Happy Labor Day! Regularly Scheduled Articles Will Resume on Tuesday, September 2.
January 2, 2009
All the Lettuce
The Prospectus Q&A series was once again a regular Sunday feature in 2008, and as the primary author I hope that you found the interviews to be both informative and entertaining. A wide range of personalities from within the game of baseball shared their thoughts and opinions with BP readers from January to December, and here are some of their best quotes:
"In 1961, when we played the Yankees in the World Series, the team received a letter from a judge in Pennsylvania who wrote that he hoped the name Redlegs would be reconsidered, as he dreaded seeing a headline of 'Reds defeat Yanks.' The team's response was along the lines of, 'We've been the Reds longer than the communists have been in power, so we're keeping the name.'"
"What I'm saying is, that scouting is a science of empiricism unlike the naturalism or experimentation type of sciences currently within the game. My type of evaluation is a mixture of sciences, and science is merely a system of acquiring knowledge based on the level of expertise."
"What I've found over the past couple of seasons is that baseball is full of Anti-Prospects. We're everywhere."
"The WBC was a totally different event. It was a great experience to play in the very first one, and it was very well organized and professionally run, but nothing quite compares to the Olympics. There are so many athletes competing in so many different sports and the whole world has a huge interest."
"We want to make sure that a given player is ready to compete at the major league level and help us win. Sometimes, because of injuries, we aren't allowed that full development time, but whenever possible we like to be as certain as possible that the player is prepared for the expectations of playing at the highest level for a full season."
"In Arizona, most of our scouts get to see at least part of our organization during the course of the season. In my opinion, that helps to make an apples-to-apples comparison. If I see the Oakland Athletics' Low-A team in Kane County and I've seen our Low-A team in South Bend, I'm better able to judge how a player on Kane County stacks up against someone in our system."
"Lincecum is a fascinating case, and he does a lot of things exceptionally well mechanically. He definitely has plenty of Koufax in him, both good and bad, but the pitcher I find myself comparing him to most often is Roy Oswalt. They are very similar with respect to mechanics, size, and stuff."

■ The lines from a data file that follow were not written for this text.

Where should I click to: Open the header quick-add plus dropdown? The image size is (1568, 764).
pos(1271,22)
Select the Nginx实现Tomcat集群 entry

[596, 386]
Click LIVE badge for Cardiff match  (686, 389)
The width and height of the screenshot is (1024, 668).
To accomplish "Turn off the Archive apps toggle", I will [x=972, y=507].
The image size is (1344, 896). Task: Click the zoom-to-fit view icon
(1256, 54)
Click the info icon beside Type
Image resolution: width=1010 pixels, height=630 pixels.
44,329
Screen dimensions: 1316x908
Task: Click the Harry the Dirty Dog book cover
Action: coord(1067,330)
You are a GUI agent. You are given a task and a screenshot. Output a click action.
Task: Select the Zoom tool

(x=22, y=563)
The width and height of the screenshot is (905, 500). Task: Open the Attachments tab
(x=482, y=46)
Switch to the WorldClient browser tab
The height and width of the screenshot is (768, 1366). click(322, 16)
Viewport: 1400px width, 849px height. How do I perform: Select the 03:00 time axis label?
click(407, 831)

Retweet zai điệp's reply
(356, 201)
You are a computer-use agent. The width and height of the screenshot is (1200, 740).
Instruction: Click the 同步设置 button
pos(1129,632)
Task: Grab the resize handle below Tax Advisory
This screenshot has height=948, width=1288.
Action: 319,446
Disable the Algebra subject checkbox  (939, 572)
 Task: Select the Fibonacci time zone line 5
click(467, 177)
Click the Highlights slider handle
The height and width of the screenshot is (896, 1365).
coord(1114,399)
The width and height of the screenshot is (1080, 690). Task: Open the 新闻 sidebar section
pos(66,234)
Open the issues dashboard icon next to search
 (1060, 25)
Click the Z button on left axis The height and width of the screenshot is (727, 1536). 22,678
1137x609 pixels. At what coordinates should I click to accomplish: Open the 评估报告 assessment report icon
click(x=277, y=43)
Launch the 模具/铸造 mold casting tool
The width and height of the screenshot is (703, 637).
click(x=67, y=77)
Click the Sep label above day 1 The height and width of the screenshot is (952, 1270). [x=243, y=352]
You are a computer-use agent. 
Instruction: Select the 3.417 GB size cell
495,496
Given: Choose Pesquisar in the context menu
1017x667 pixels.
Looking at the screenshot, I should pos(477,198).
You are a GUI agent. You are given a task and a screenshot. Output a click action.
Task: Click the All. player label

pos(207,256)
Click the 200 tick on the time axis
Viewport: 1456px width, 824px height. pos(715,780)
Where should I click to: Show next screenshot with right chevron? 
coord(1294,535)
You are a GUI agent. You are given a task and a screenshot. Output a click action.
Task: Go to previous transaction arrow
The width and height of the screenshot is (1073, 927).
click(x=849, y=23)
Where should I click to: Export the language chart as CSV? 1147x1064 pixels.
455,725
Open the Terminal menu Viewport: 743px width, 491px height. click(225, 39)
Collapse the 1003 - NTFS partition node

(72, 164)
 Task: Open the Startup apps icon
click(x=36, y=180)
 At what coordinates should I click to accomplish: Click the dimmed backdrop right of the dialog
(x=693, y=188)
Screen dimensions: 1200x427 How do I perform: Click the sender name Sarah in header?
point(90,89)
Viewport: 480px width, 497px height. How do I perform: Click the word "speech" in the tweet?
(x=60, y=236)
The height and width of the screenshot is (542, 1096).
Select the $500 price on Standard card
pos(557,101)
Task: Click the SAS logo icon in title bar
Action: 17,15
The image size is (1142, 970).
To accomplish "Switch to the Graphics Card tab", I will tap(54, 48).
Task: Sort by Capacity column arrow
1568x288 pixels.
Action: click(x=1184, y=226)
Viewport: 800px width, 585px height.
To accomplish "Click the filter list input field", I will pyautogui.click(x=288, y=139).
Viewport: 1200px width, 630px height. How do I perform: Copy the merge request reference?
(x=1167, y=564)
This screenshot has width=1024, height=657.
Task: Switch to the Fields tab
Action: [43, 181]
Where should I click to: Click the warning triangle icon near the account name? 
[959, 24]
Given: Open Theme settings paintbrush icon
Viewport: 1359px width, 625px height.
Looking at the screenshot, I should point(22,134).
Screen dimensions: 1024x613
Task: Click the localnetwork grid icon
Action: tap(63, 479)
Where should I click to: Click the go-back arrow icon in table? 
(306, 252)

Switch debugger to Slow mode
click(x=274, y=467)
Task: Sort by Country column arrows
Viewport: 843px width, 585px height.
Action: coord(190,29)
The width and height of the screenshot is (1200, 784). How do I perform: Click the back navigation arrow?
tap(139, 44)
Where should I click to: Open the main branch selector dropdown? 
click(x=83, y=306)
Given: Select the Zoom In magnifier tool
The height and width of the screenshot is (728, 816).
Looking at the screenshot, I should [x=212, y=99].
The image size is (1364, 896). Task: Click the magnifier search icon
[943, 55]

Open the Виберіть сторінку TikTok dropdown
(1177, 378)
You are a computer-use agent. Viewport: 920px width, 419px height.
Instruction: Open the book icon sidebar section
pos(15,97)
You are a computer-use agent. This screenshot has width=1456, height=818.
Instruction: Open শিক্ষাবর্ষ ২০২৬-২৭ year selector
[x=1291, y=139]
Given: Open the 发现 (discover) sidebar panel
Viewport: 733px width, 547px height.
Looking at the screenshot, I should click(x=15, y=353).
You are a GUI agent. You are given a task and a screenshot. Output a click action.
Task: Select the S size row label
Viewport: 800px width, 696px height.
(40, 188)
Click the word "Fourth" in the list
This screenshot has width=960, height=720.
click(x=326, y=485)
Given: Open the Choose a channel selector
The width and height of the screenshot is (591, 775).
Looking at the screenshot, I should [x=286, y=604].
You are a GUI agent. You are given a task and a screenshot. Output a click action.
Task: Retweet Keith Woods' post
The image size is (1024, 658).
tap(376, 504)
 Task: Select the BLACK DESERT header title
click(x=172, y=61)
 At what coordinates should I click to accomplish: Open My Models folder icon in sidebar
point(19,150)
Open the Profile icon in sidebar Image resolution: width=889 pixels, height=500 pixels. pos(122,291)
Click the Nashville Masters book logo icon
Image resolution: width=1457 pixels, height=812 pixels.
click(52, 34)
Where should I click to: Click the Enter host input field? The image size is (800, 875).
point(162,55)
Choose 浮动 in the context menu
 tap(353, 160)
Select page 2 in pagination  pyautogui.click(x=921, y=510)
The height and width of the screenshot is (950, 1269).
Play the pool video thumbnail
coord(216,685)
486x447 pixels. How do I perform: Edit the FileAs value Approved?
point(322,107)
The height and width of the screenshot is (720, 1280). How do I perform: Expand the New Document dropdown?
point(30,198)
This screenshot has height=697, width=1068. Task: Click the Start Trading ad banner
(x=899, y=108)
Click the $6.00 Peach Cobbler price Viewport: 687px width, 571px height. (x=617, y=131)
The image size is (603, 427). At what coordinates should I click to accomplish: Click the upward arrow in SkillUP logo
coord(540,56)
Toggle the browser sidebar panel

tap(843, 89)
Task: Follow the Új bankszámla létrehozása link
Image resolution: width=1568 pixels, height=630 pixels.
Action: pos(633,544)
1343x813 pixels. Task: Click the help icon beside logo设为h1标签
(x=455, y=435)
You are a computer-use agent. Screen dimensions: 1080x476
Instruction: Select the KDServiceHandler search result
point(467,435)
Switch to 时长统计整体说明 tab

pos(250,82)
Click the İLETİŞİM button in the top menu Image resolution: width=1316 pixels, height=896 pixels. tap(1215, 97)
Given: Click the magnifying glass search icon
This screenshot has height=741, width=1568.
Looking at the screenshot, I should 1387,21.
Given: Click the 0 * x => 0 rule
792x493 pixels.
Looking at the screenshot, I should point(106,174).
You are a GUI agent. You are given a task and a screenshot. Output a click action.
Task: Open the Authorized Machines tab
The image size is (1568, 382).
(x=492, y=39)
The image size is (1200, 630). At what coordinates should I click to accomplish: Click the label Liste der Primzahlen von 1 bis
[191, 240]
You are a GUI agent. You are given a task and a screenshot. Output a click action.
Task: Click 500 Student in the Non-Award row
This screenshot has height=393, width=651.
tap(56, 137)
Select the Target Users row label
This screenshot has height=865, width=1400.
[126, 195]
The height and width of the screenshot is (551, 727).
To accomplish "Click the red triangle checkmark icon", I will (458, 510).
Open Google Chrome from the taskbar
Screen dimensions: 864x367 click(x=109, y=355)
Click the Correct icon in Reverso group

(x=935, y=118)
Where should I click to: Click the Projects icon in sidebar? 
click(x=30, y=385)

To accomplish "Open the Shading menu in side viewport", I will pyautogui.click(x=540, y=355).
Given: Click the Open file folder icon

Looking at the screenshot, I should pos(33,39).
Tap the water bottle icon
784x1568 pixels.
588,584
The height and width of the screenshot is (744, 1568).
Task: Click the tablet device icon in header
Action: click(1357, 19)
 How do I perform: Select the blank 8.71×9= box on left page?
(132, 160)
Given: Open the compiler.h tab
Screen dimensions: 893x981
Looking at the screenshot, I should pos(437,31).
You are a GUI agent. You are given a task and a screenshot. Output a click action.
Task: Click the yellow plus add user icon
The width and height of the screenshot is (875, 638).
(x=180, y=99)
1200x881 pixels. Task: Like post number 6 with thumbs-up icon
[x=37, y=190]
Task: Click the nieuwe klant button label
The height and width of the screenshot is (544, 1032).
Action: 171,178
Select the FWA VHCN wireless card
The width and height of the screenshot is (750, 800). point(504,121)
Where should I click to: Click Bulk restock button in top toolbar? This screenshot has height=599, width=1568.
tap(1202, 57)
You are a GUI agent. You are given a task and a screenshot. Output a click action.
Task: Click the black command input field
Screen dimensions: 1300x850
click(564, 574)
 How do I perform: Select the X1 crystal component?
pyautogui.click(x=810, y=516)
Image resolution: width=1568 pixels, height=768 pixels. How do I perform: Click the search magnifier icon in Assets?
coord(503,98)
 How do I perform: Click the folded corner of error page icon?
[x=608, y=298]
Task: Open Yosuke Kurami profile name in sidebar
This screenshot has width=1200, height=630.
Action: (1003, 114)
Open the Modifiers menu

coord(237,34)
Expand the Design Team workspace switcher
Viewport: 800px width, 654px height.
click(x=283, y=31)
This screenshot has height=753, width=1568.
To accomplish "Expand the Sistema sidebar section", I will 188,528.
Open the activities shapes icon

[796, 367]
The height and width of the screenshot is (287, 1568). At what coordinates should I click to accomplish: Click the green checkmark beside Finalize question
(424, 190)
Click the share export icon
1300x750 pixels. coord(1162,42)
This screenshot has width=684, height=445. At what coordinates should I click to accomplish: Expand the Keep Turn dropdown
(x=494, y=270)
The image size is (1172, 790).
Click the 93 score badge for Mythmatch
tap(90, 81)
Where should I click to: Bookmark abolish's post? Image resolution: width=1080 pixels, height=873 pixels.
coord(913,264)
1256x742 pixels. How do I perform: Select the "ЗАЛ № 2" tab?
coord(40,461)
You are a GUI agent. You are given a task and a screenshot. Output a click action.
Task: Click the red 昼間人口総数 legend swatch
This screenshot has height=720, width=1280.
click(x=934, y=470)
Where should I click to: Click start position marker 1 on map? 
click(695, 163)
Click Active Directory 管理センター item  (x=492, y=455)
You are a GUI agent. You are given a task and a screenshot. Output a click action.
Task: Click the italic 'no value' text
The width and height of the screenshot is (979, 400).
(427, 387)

"He's actually very short to the ball. People think his swing is long, but most of that comes afterwards because he ties himself up being so aggressive. But one of the clichés that older scouts will use is that the big guys have to prove they can't play and the little guys have to prove that they can, and that's still true. Pedroia is obviously one of those guys."
"This industry is constantly evolving, and the backgrounds of front office executives have become much more diverse. Any time diversity is introduced, there is some resistance. That should be expected. Over time, though, if the diversity leads to a different perspective that can add value, it tends to wane."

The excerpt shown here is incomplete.